Can you reproduce, word for word, the part of the data that opens with the line containing "This screenshot has height=722, width=1284." and closes with the line containing "This screenshot has height=588, width=1046.", including both of those lines?
-- Supplied material start --
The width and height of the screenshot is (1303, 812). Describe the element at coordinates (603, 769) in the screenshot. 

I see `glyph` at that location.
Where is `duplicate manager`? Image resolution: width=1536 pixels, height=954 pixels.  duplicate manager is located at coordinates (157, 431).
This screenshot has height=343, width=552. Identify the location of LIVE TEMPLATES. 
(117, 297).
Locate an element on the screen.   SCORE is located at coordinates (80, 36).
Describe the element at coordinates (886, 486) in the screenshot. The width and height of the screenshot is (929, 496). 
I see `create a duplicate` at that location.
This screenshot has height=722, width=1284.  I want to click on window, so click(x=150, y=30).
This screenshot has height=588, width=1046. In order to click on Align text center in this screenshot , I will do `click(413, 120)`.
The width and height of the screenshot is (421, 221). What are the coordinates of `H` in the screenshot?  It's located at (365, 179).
-- Supplied material end --
> _Output of the task_:
This screenshot has height=722, width=1284.  I want to click on window, so click(x=150, y=30).
This screenshot has height=588, width=1046. In order to click on Align text center in this screenshot , I will do `click(413, 120)`.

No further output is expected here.